Resilience of Bharat’s Anti-Evergreening Patent Regime

1. Bharat’s patent framework is internationally recognised for its resistance to ‘evergreening’—the practice of extending monopolies through incremental, non-therapeutic modifications.
2. Section 3(d) of the Patents Act, 1970 acts as a statutory sentinel by requiring ‘significant enhancement of therapeutic efficacy’ for patentability of derivatives. This design reflects a conscious policy choice to prioritise access over monopoly rents.
3. The robustness of this regime was judicially affirmed in Novartis AG v. Union of India (2013), where the Supreme Court rejected patent protection for Imatinib Mesylate (Gleevec), clarifying that improved bioavailability or storage stability does not equate to enhanced therapeutic efficacy. This decision preserved India’s generic pharmaceutical ecosystem, enabling affordable cancer treatment domestically and across the Global South.
4. Empirically, this resilience has translated into outcomes: according to WHO estimates, Indian generics reduce drug prices by 60–90% globally, while Bharat supplies nearly 20% of global generic medicines by volume. However, this public-health-oriented stance increasingly attracts geopolitical friction.
5. Trade instruments such as the US ‘Special 301’ Watch List and tariff threats against Indian pharmaceutical exports exemplify ‘hubris-driven tariff sabre-rattling’ aimed at softening India’s IPR posture.

Global Trade Pressures and the TRIPS Context

1. Under the WTO’s TRIPS Agreement, Bharat is obliged to protect intellectual property but retains sovereign policy space through explicit flexibilities.
2. The Doha Declaration on TRIPS and Public Health (2001) unequivocally affirms that member states may prioritise public health and promote access to medicines for all.
3. Despite this legal cover, Bharat has exercised restraint. Since 2005, only one compulsory licence—Natco v. Bayer (2012) for Nexavar—has been issued, reducing prices by nearly 97%. This underutilisation reflects concerns over investor sentiment, retaliatory tariffs and R&D flight, rather than legal incapacity.

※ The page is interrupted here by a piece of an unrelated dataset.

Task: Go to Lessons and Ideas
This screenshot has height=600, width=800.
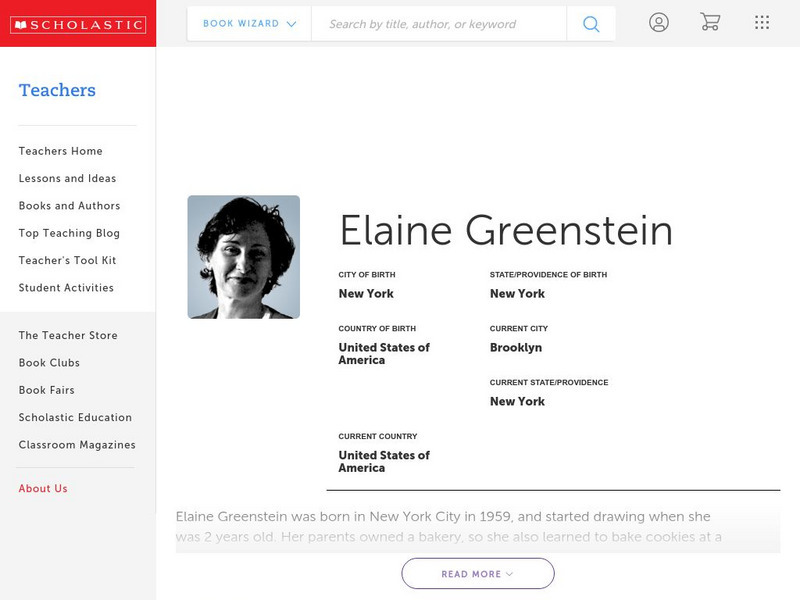Action: (66, 178)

Strategic Utilisation of Legal Levers: Necessity, Not Extremism

1. A calibrated activation of statutory levers is essential to reconcile IPR obligations with constitutional mandates. Article 21, as interpreted in Paschim Banga Khet Mazdoor Samity and Mohinder Singh Chawla, imposes a positive obligation on the state to ensure access to healthcare.
2. Beyond compulsory licensing under Sections 84 and 92, Bharat’s Patents Act provides underexplored tools:

• Section 47(4) allows government import and distribution of patented drugs without patentee consent for public institutions.
• Section 66 empowers patent revocation in public interest where enforcement is prejudicial to society.
• Section 92A enables export-oriented compulsory licences, reinforcing Bharat’s role as ‘Pharmacy of the Global South’.
• Section 102 permits state acquisition of patents under eminent domain principles, with fair compensation.

3. Further, abusive patent practices can be addressed under the Competition Act, 2002, as abuse of dominant position—aligning competition law with public health goals, as seen in EU antitrust actions against Big Pharma.

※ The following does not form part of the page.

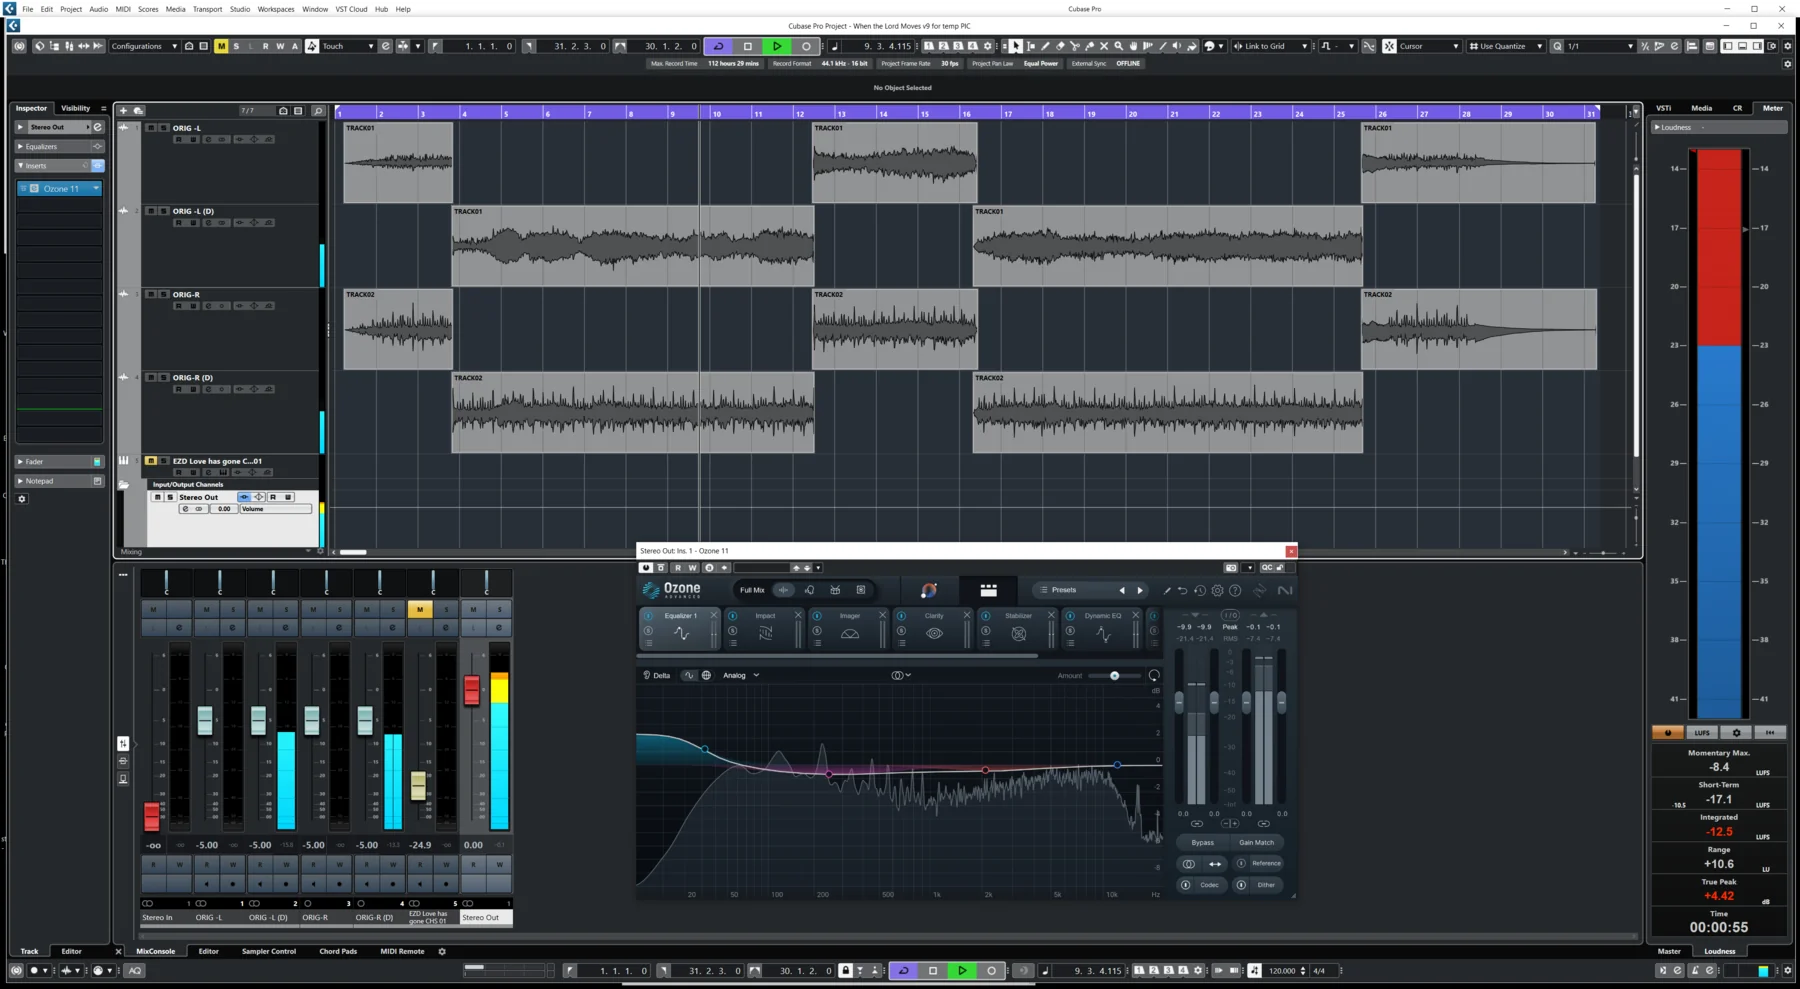Expand the Configurations dropdown
Screen dimensions: 1800x989
(x=172, y=46)
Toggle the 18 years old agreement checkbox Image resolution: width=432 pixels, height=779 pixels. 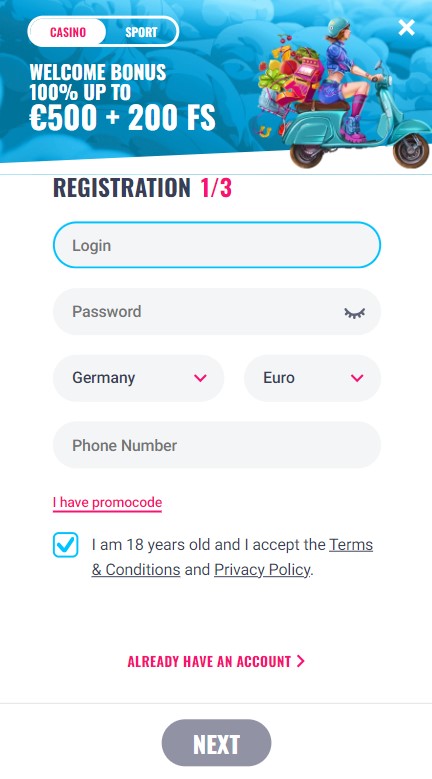click(x=66, y=545)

Way Forward: From Defensive to Proactive Health Sovereignty

1. To withstand global pressures, Bharat must institutionalise a coherent patent–public health policy, integrating central and state governments, competition authorities and health ministries.
2. Leveraging TRIPS flexibilities should be viewed not as protectionism, but as rule-based assertion of sovereignty.
3. Simultaneously, fostering indigenous pharmaceutical innovation through public R&D, open science platforms and predictable regulatory pathways can counter the narrative that access and innovation are mutually exclusive.

Conclusion

As Justice V.R. Krishna Iyer argued, law must serve social justice; aligning TRIPS flexibilities with Article 21 ensures Bharat’s patent regime protects innovation without sacrificing the constitutional promise of affordable healthcare.